Geoscientific Model Development (Nov 2024)
The impact of cloud microphysics and ice nucleation on Southern Ocean clouds assessed with single-column modeling and instrument simulators
Abstract
Supercooled liquid clouds are common at higher latitudes (especially over the Southern Ocean) and are critical for constraining climate projections. We take advantage of the Macquarie Island Cloud and Radiation Experiment (MICRE) to perform an analysis of observed and simulated cloud processes over the Southern Ocean in a region and season dominated by supercooled liquid clouds. Using a single-column version of the European Centre for Medium-Range Weather Forecasts (ECMWF) Integrated Forecast System (IFS), we compare two different cloud microphysical schemes to ground-based observations of cloud, precipitation, and radiation over a 2.5-month period (1 January–17 March 2017).
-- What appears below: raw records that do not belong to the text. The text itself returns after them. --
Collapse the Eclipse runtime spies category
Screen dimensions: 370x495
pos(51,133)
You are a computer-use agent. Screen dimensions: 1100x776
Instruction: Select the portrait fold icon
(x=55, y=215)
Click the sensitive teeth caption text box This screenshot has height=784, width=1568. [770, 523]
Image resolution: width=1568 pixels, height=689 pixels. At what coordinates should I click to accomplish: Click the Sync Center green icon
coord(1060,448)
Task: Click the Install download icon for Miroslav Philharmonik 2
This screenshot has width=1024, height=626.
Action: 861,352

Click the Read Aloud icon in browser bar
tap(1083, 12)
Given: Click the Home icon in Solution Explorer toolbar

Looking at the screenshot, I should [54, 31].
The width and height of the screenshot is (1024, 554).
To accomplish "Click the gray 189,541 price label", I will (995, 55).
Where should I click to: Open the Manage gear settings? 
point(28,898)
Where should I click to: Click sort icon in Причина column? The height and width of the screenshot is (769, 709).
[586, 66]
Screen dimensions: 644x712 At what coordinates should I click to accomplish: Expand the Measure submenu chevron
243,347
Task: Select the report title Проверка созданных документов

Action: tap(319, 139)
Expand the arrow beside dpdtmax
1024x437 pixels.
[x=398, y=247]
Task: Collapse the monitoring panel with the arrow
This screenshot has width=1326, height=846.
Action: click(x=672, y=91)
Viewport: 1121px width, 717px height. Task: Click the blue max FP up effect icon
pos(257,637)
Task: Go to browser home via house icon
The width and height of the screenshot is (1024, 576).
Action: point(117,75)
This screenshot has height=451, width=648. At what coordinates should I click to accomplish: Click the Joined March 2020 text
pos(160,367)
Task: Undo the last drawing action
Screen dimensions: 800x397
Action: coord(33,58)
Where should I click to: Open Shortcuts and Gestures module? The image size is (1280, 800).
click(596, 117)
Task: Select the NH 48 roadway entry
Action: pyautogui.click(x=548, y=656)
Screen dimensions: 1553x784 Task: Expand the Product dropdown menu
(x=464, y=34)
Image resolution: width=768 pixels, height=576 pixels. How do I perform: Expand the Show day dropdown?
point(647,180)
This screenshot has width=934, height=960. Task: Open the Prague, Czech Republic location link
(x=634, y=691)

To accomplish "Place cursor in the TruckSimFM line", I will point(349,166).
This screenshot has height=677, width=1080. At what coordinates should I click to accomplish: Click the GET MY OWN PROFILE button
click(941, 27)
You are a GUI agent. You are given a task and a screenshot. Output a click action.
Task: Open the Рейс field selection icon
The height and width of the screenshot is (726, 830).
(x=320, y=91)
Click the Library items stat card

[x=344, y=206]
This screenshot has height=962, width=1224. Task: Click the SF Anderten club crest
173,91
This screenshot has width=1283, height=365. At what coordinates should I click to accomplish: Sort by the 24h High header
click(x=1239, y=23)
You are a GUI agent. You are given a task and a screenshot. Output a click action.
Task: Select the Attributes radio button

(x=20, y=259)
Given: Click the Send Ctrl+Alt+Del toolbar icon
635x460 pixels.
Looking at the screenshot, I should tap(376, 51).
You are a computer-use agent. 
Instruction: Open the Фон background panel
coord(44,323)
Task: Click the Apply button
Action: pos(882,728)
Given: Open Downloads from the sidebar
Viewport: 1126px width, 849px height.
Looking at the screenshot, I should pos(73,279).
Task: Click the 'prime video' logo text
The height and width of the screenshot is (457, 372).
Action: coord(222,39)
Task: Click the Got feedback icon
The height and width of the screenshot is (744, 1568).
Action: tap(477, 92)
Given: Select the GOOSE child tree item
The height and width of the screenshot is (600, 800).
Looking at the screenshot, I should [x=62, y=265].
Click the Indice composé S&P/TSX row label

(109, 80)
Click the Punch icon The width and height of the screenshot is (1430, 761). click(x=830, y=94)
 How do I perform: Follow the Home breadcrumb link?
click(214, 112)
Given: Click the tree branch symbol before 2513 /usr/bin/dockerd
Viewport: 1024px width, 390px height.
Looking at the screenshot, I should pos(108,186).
Both schemes are able to reproduce aspects of the cloud and radiation observations during MICRE to within the uncertainty of the data when the thermodynamic profile is prescribed with relaxation. There are differences in water mass and representation of reflectivity between the schemes. A sensitivity study of the cloud microphysics schemes, one a bulk one-moment scheme and the other a two-moment scheme with prediction of mass and number, indicates that several key processes create differences between the schemes. Surface radiative fluxes and total water path are highly sensitive to the formation and fall speed of precipitation. The prediction of hydrometeor number with the two-moment scheme yields a better comparison with observed reflectivity and radiative fluxes, despite predicting higher liquid water contents than observed. With the two-moment scheme, we are also able to test the sensitivity of the results to the input of liquid cloud condensation nuclei (CCN) and ice nuclei (IN). The cloud properties and resulting radiative effects are found to be sensitive to the CCN and IN concentrations. More CCN and IN increase liquid and ice water paths, respectively. Thus, both the dynamic environment and aerosols, integrated through the cloud microphysics, are important for properly representing Southern Ocean cloud radiative effects.